** WHAT YOU SHOULD DO **
Transcribe the listing exactly, so that nothing but the pictures is missing.

** MATERIALS PROVIDED **
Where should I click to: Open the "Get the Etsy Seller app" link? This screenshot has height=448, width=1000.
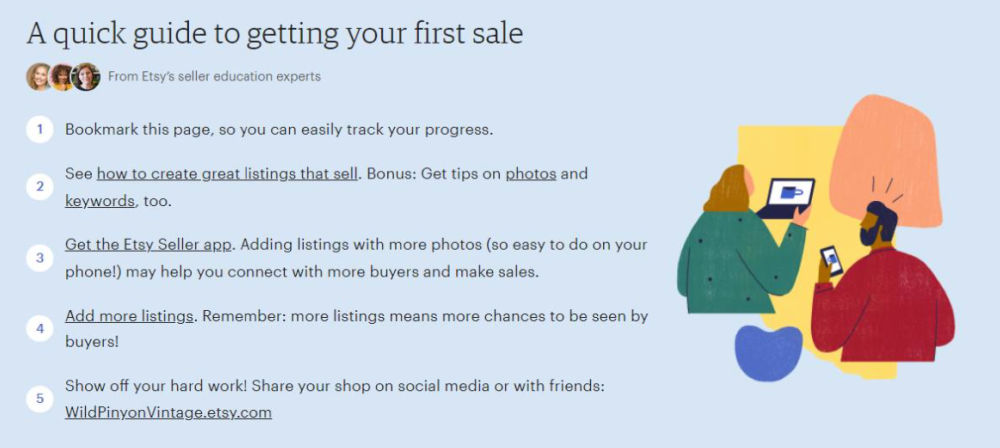click(149, 245)
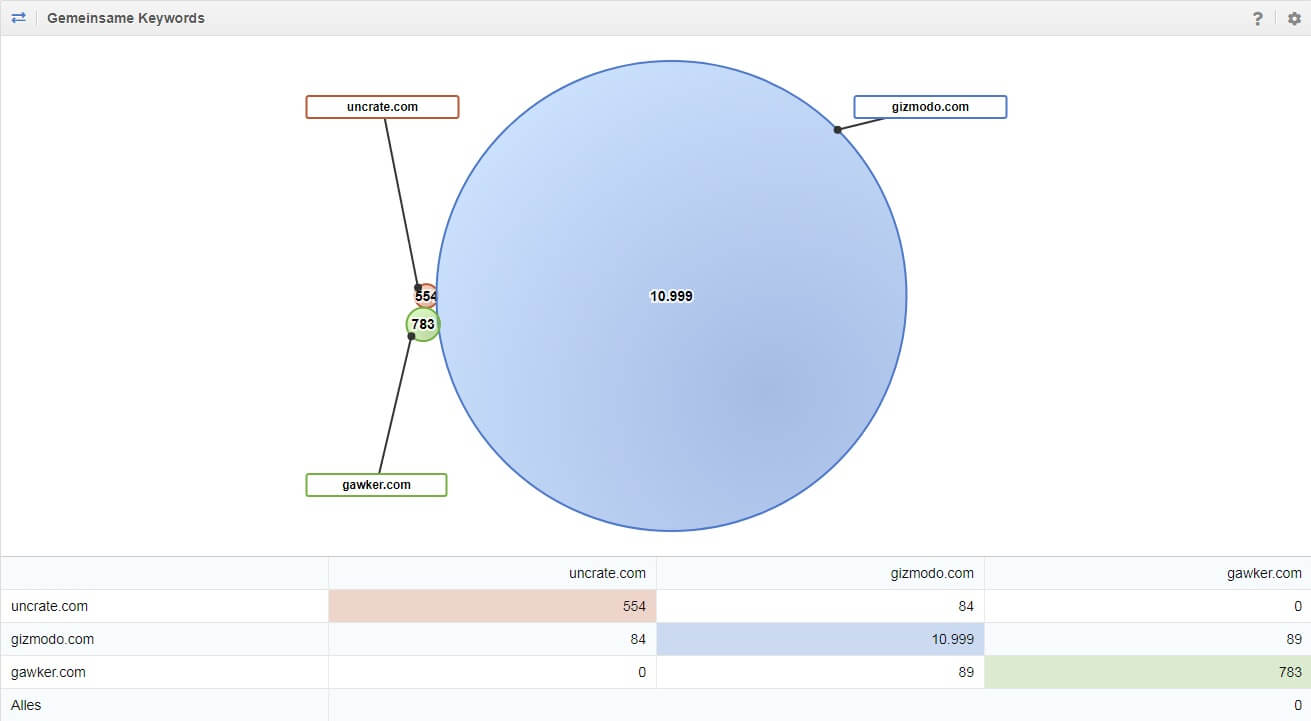
Task: Click the Alles row label
Action: coord(26,705)
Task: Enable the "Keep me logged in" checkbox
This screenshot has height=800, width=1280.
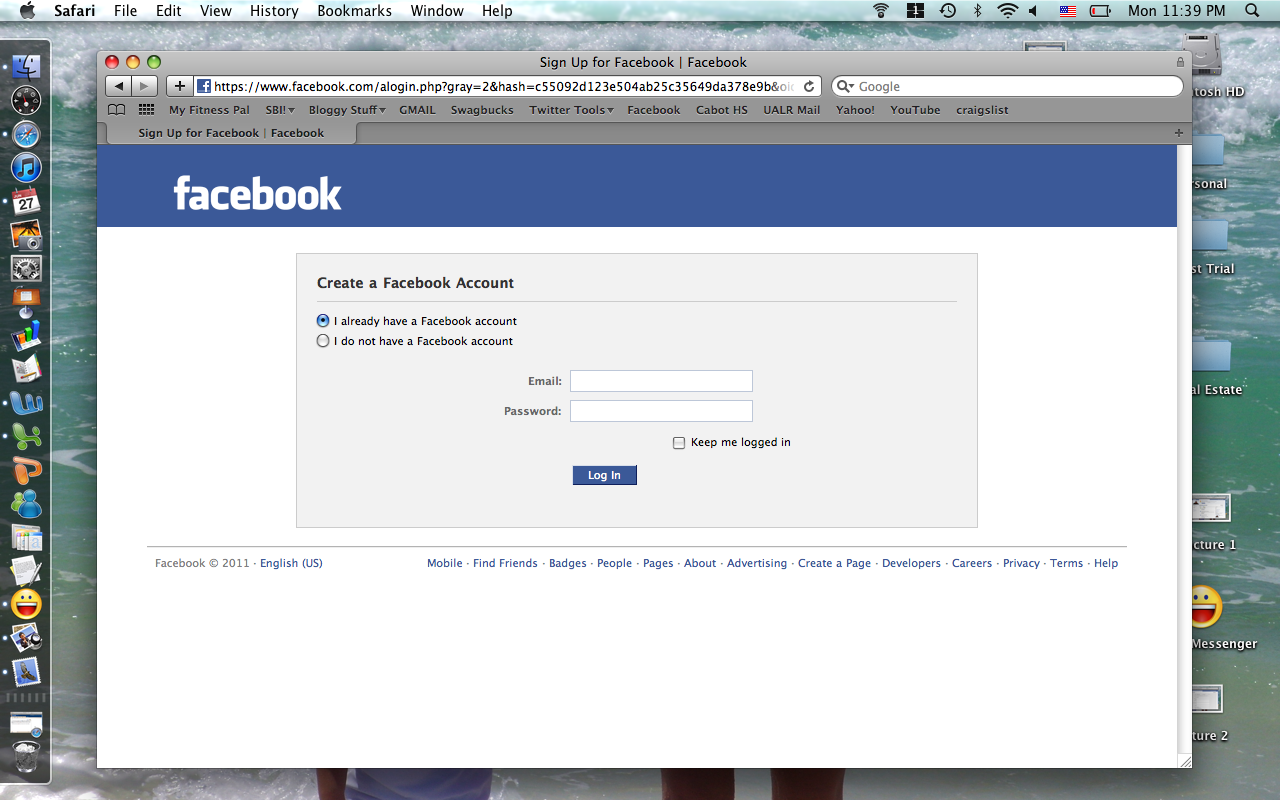Action: tap(679, 442)
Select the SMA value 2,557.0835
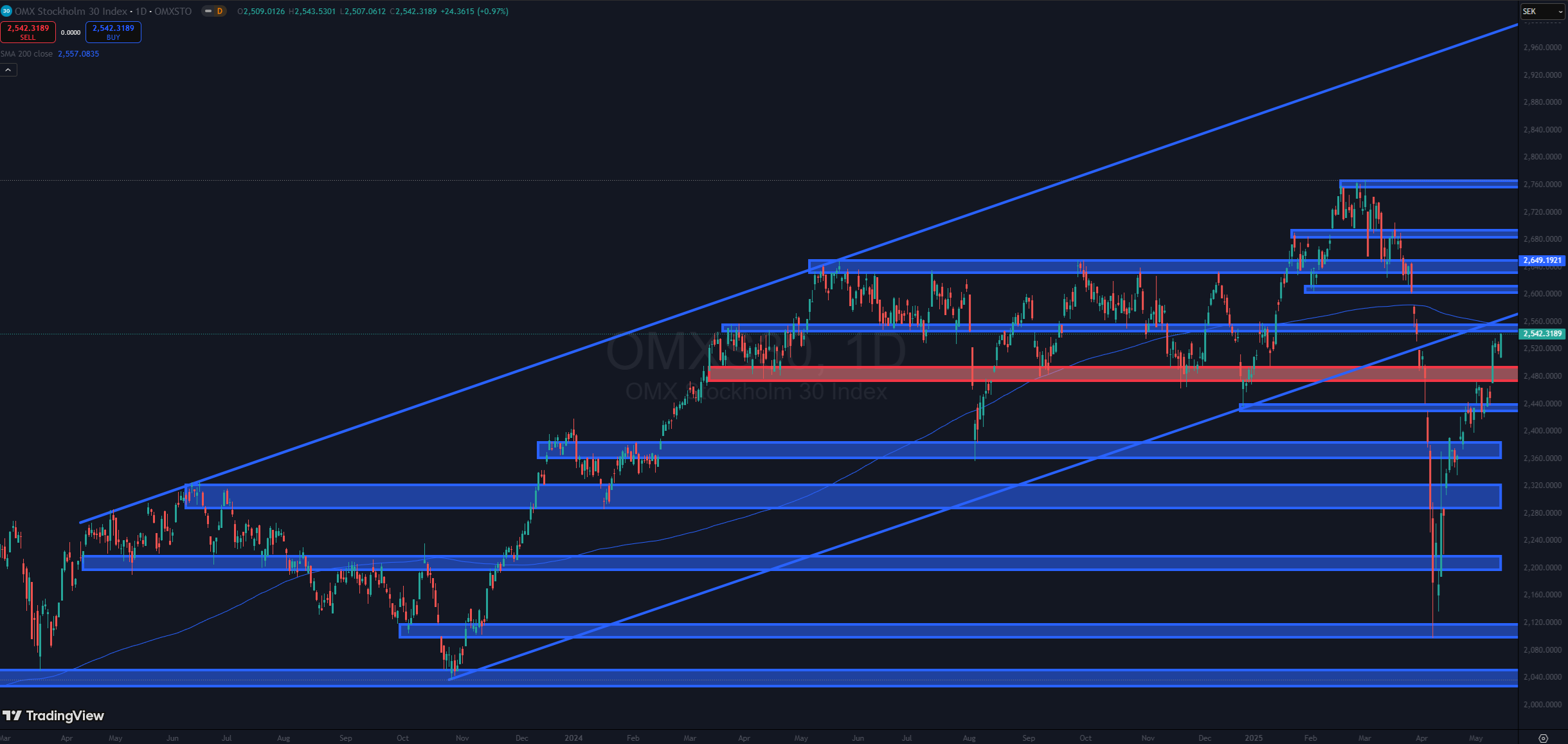Screen dimensions: 1568x744 click(x=78, y=54)
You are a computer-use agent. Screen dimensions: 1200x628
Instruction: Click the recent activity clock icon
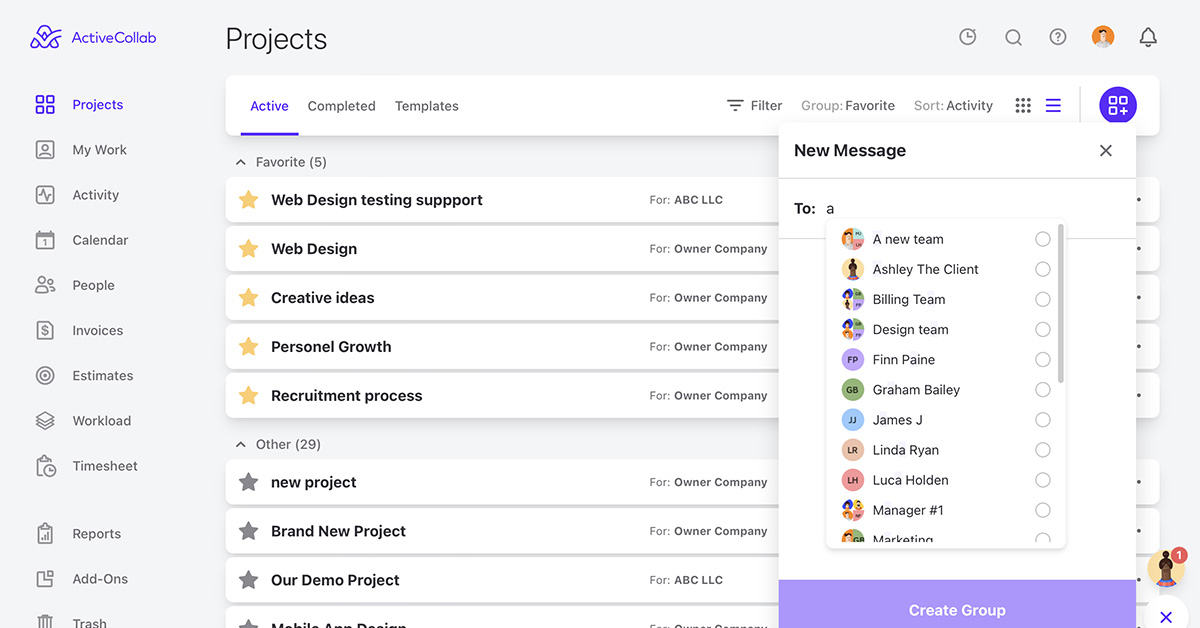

** SOLUTION **
Where should I click to: Open the "Get the Etsy Seller app" link? This screenshot has height=448, width=1000.
click(149, 245)
Task: Click the Alles row label
Action: coord(26,705)
Task: Enable the "Keep me logged in" checkbox
This screenshot has height=800, width=1280.
Action: tap(679, 442)
Select the SMA value 2,557.0835
Screen dimensions: 1568x744 click(x=78, y=54)
You are a computer-use agent. Screen dimensions: 1200x628
Instruction: Click the recent activity clock icon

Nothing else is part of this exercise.